I think that's true of leaders too. When we see a problem stirring, we prepare ourselves and our teams for the impending explosion. We get together all that's important and do all we can to protect it. So how do we as leaders navigate these volatile situations?
First of all we have to be in tune with our teams and organizations well enough to anticipate when an explosion is possible. It could occur for a variety of reasons. I've been in student ministry for a while and for me this seems to occur in direct relation to relationships. Drama builds, someone doesn't handle a situation the correct way and BOOM! This could be dating/romantic relationships or really any relationship. A while back we had a couple, both on my student leadership team, decide they wanted to date. They didn't date very long and the break up wasn't the worst thing we've seen but the backlash of some things not being handled well took our team almost two years to get past. I didn't see it coming so I ended up having to do a lot of damage control and repair work.
Secondly, and this may be the most important step, is try to defuse the bomb. You may be doing this as you pour the concrete walls but it's so crucial. After all, the best way to protect your team from an explosion is to keep it from happening. Ideally people involved in the situation follow what Christ teaches in Matthew 18 and go to them but there are times in which we as leaders have to step in and nudge in the right direction. Explosive Ordinance Disposal is a dangerous job and even though you may lose some fingers, metaphorically speaking, you've saved lives. Have a conversation in a grace-filled way in the hopes it will allow someone to see the results of their decisions.
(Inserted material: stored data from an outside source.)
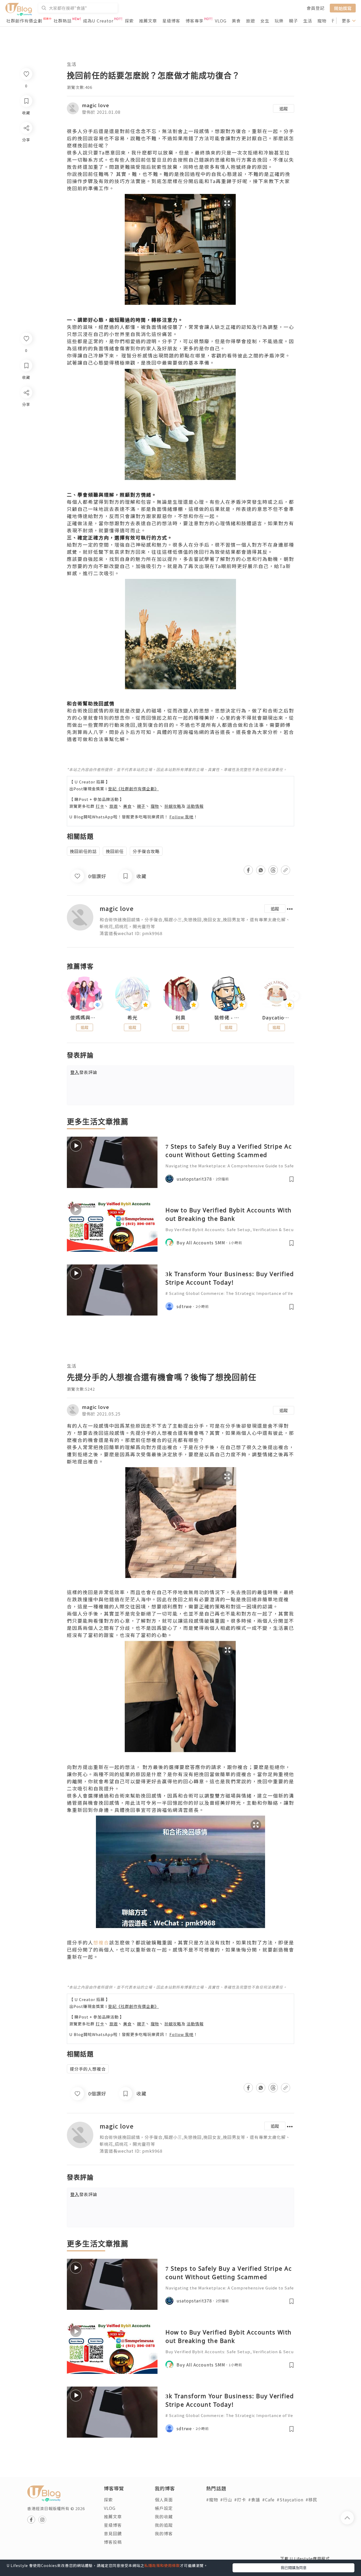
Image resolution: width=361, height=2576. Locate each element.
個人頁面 (164, 2499)
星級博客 (171, 20)
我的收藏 (164, 2516)
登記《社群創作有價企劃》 (133, 788)
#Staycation (290, 2499)
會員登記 (316, 8)
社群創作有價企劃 (24, 20)
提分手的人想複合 (88, 2069)
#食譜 (254, 2499)
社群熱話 (63, 20)
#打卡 (240, 2499)
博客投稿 (113, 2542)
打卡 (100, 806)
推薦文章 (148, 20)
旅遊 (250, 20)
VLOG (220, 20)
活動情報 (195, 806)
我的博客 (164, 2533)
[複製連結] (26, 451)
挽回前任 (115, 851)
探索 (129, 20)
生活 (307, 20)
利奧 (180, 1018)
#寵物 (212, 2499)
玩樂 (279, 20)
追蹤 (283, 108)
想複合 (101, 1942)
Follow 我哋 (181, 816)
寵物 (321, 20)
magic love (95, 105)
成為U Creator (98, 20)
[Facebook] (26, 406)
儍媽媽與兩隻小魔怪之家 (84, 1018)
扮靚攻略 (172, 806)
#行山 (226, 2499)
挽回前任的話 (83, 851)
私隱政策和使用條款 (162, 2565)
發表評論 (83, 1072)
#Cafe (268, 2499)
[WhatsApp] (26, 421)
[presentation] (67, 996)
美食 (236, 20)
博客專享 (194, 20)
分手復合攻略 (146, 851)
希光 (132, 1018)
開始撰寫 (342, 8)
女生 (264, 20)
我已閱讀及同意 (294, 2567)
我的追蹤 (164, 2525)
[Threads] (26, 436)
We often don't realize until it's too late that we don't live in a vacuum. Even our ideas have consequences for those in our lives.
Lastly, reinforce the weak places. An explosion, and the debris that comes with it, will follow the path of least resistance. That means the places on your team or organization that are the weakest or the least prepared will take the most damage. That also usually means those places will require the most work to make right again. You don't have to run around yelling "take cover" or "incoming" but you can prepare your team for impending explosions. First by teaching them how to navigate relationships biblically then modeling it in your life and leadership.
How would you go about handling a bomb? Has there been a time in your leadership in which you didn't handle ordinance properly and had to clean up a mess? I encourage you to be intentional with the relationships you have in order to do it well.